La voie est posée sans ballast sur le pont mais fixée directement sur le tablier. Deux rails supplémentaires sont fixés sur les traverses de la voie de roulement pour une sécurité supplémentaire en cas de déraillement lors du franchissement de l’ouvrage. © Arch. Départementales de l’Hérault
  • La suspension : elle est composée de fermes triangulées exclusivement constituées par des câbles articulés à leurs points de jonction.
  • Le tablier : en acier laminé, il est continu d’un bout à l’autre de l’ouvrage.

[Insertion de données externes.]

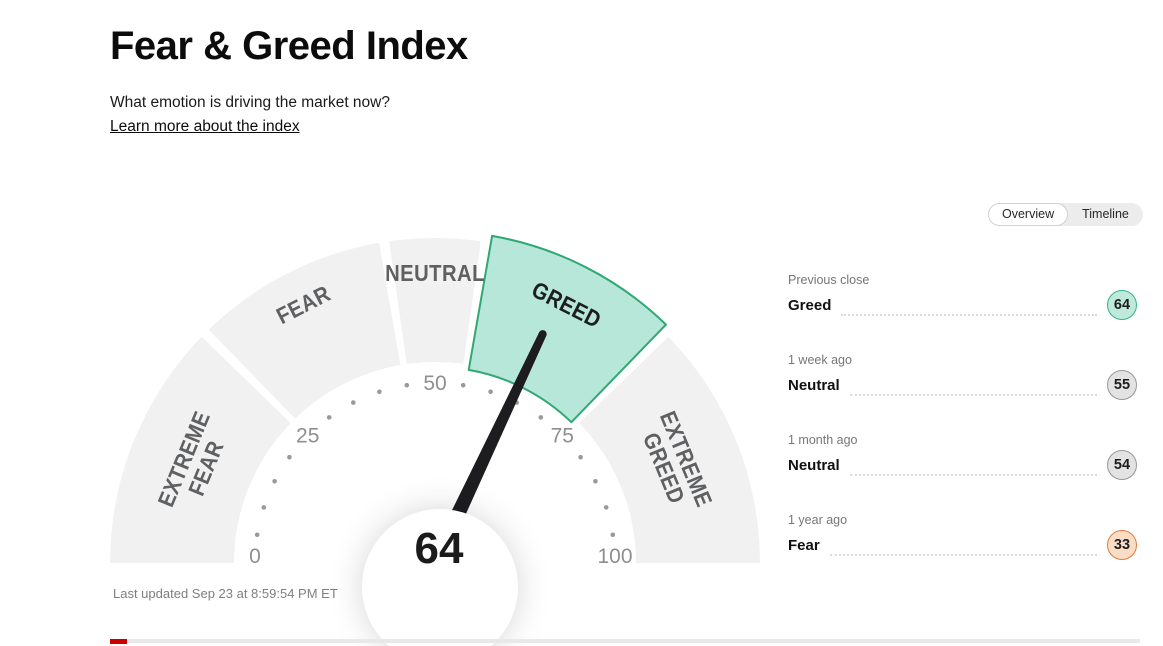 Image resolution: width=1163 pixels, height=646 pixels. What do you see at coordinates (542, 334) in the screenshot?
I see `gauge-needle-tip` at bounding box center [542, 334].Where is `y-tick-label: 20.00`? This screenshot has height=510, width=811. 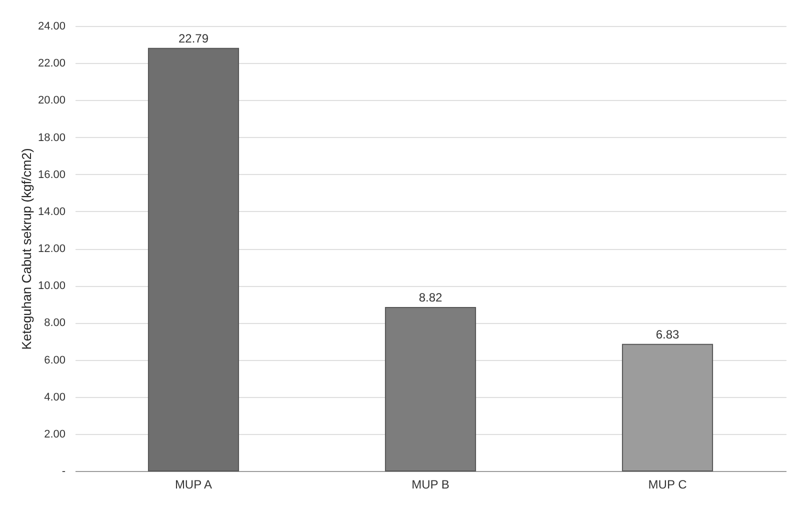 y-tick-label: 20.00 is located at coordinates (52, 100).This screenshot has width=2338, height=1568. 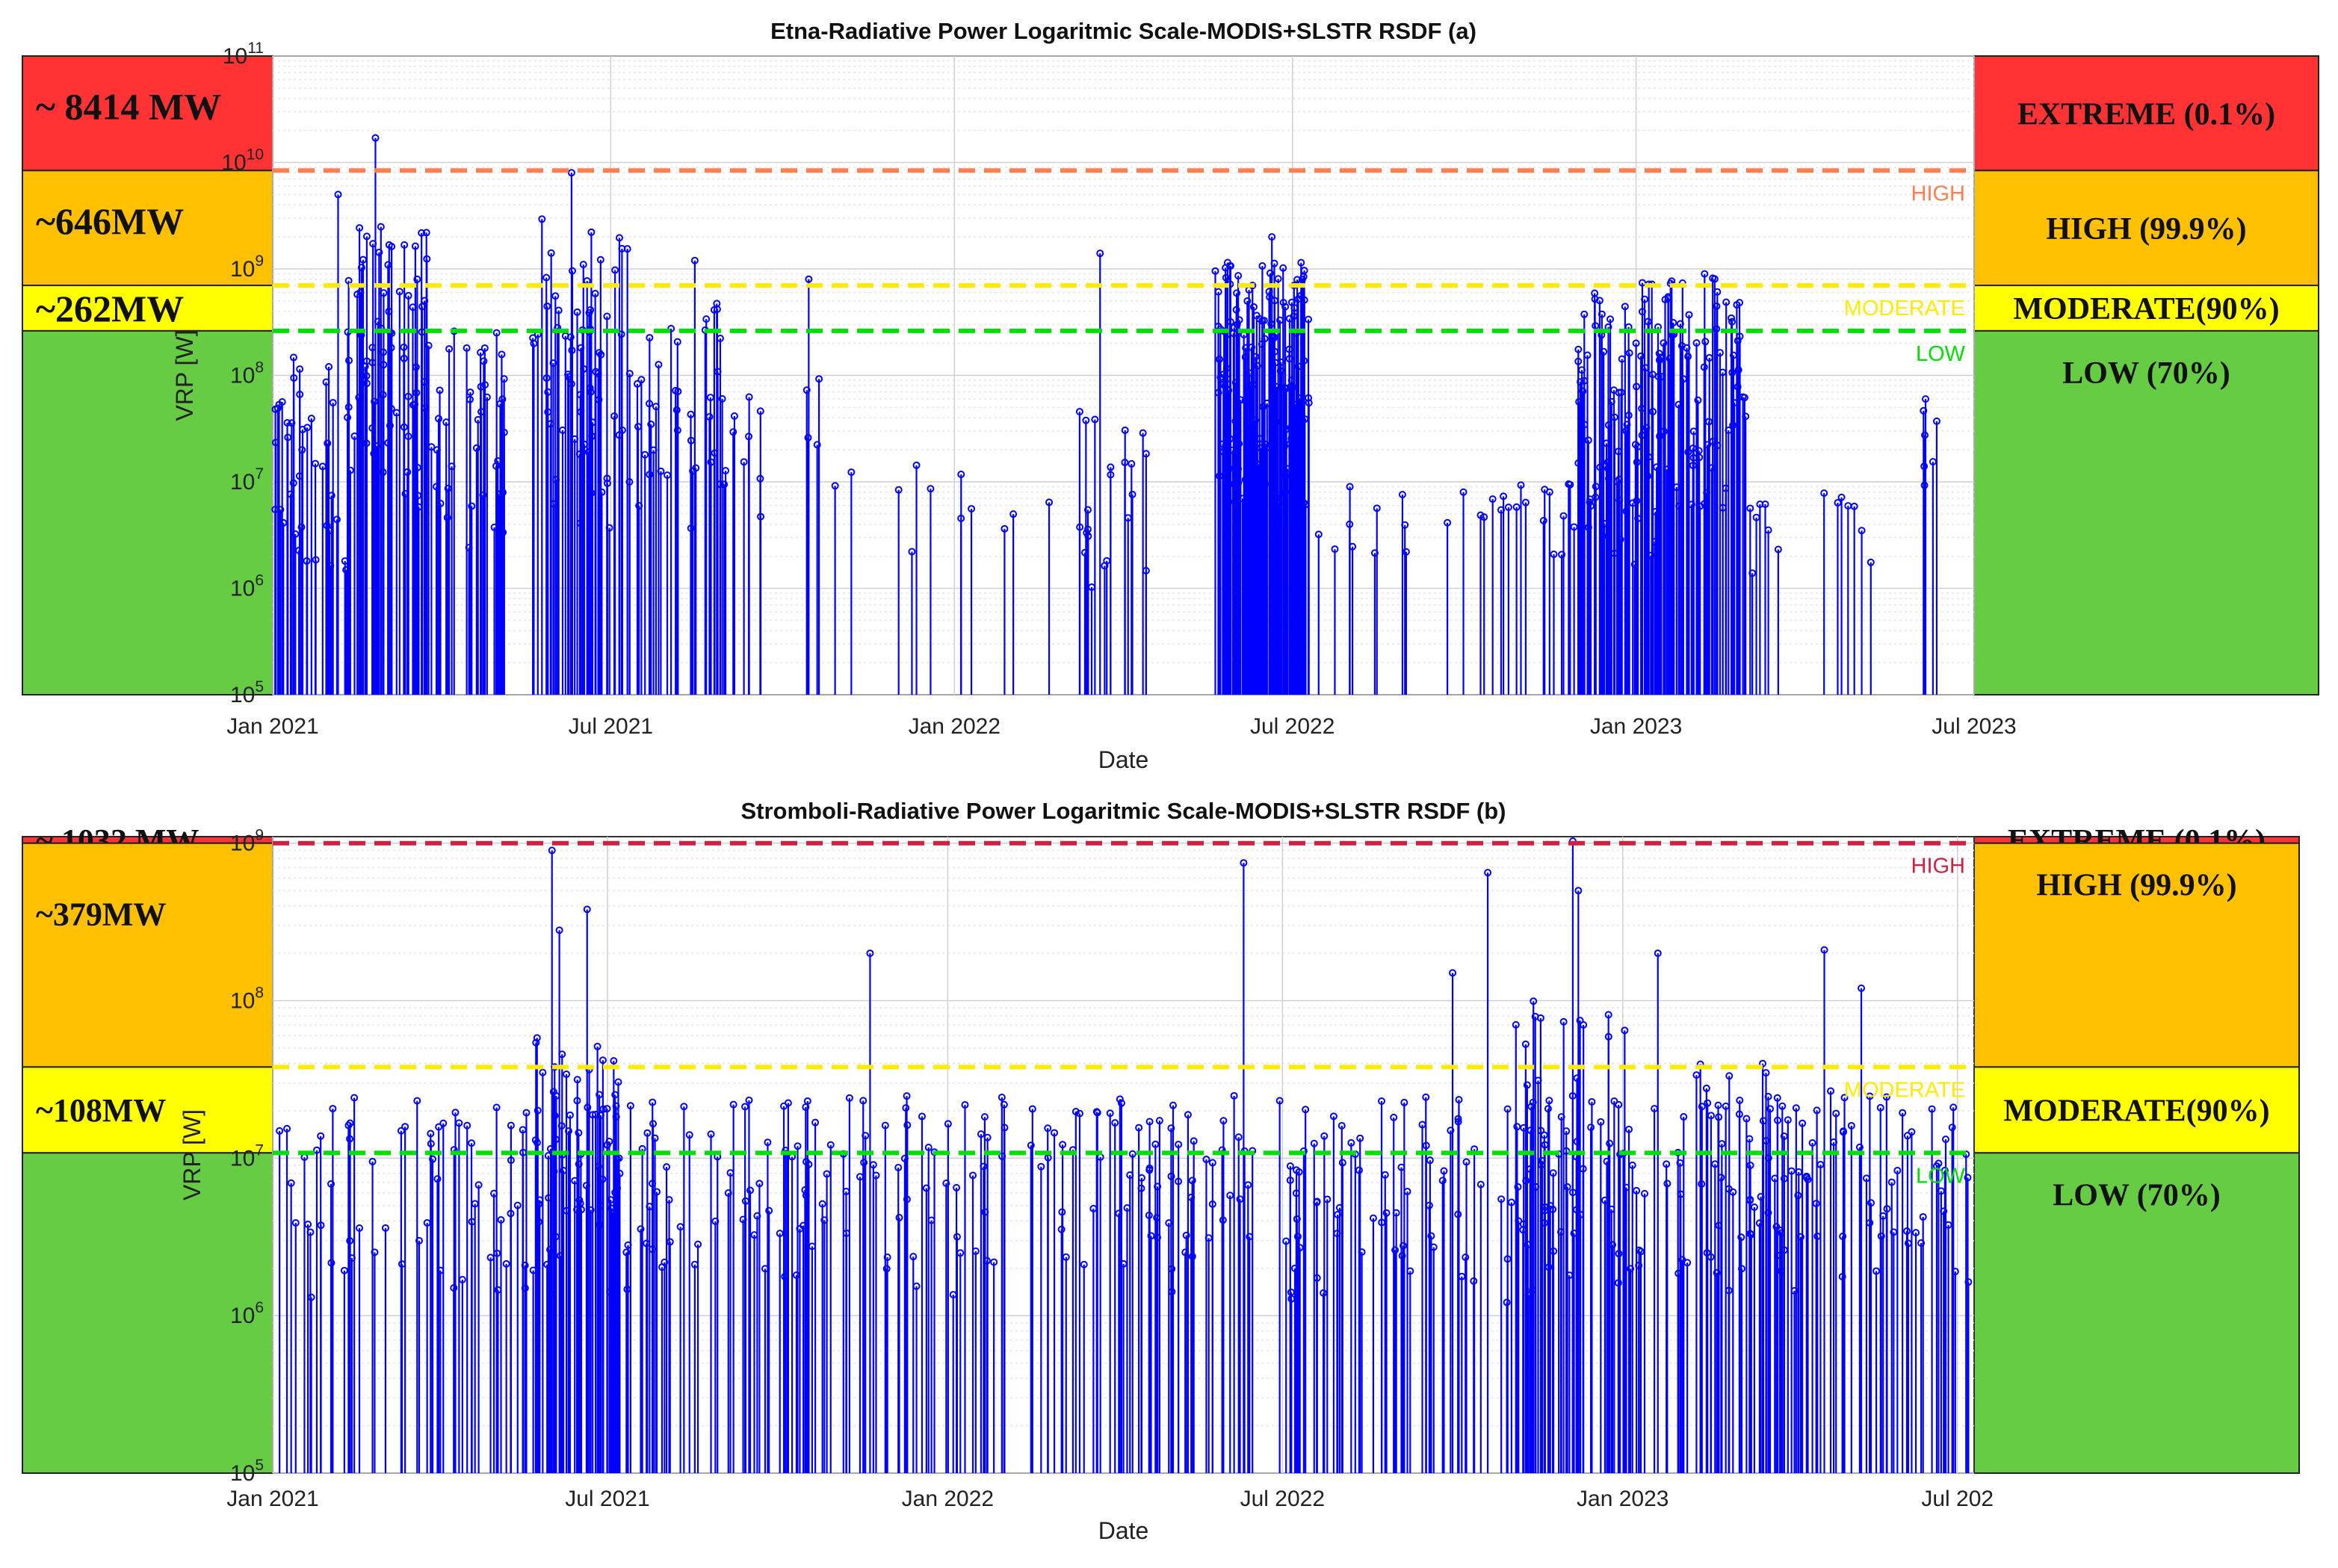 I want to click on left-band-label-2: ~108MW, so click(x=101, y=1110).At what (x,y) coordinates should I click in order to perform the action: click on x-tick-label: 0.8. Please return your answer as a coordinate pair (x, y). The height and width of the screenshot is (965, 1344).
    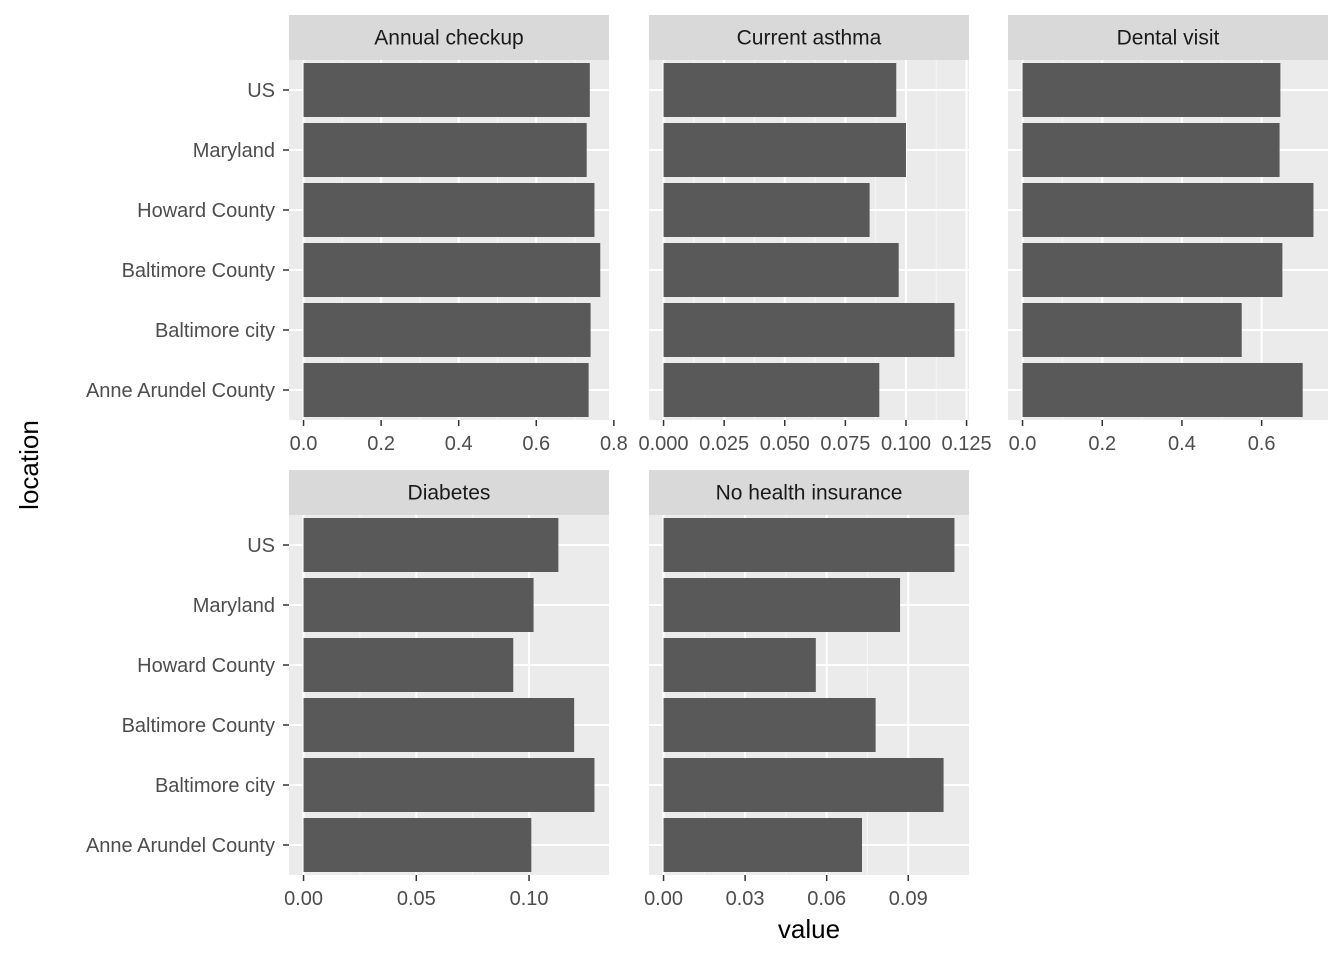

  • La suspension Ordish : malgré les tensions auxquelles les haubans de la suspension sont soumis, leur poids propre n’est pas un élément négligeable et son effet se traduit par une flèche permanente d’autant plus appréciable que les câbles sont plus obliques. Le passage des charges roulantes a pour effet, en augmentant la tension des câbles, de diminuer leur flèche.
  • Galeries d’amarrage : étant donné la nature rocheuse des abords de l’ouvrage, on a utilisé pour ancrer les câbles de retenue du pont, le sein même de la montagne.
  • Amovibilité du système / Attaches des câbles sur les goujons : Les câbles pénètrent dans leurs culots par une ouverture de forme conique : leurs fils sont épanouis et retournés en crochets dans cette sorte d’entonnoir à l’intérieur duquel est coulé un alliage soudant. Les culots sont percés de 2 ou 4 trous latéraux dans lesquels pénètrent les extrémités filetées des étriers. Le réglage et le serrage s’effectuent par écrou et contre-écrou.
  • Dilatation de l’ouvrage : le tablier continu de 234 m est sujet à une dilatation d’une amplitude considérable (0 m 14 pour un écart de 50°) sous l’action des variations de température, variations d’autant plus importantes que le pont est situé à une altitude de 1300m. Cette dilatation s’effectue très librement, car il est suspendu en tout point ; le jeu nécessaire est tout entier ménagé sur la pile-culée côté Bourg-Madame.
  • Surcharges adoptées et coefficients de résistance : le train type adopté pour les calculs a été constitué au moyen des éléments les plus lourds qui seront vraisemblablement appelés à circuler sur la ligne.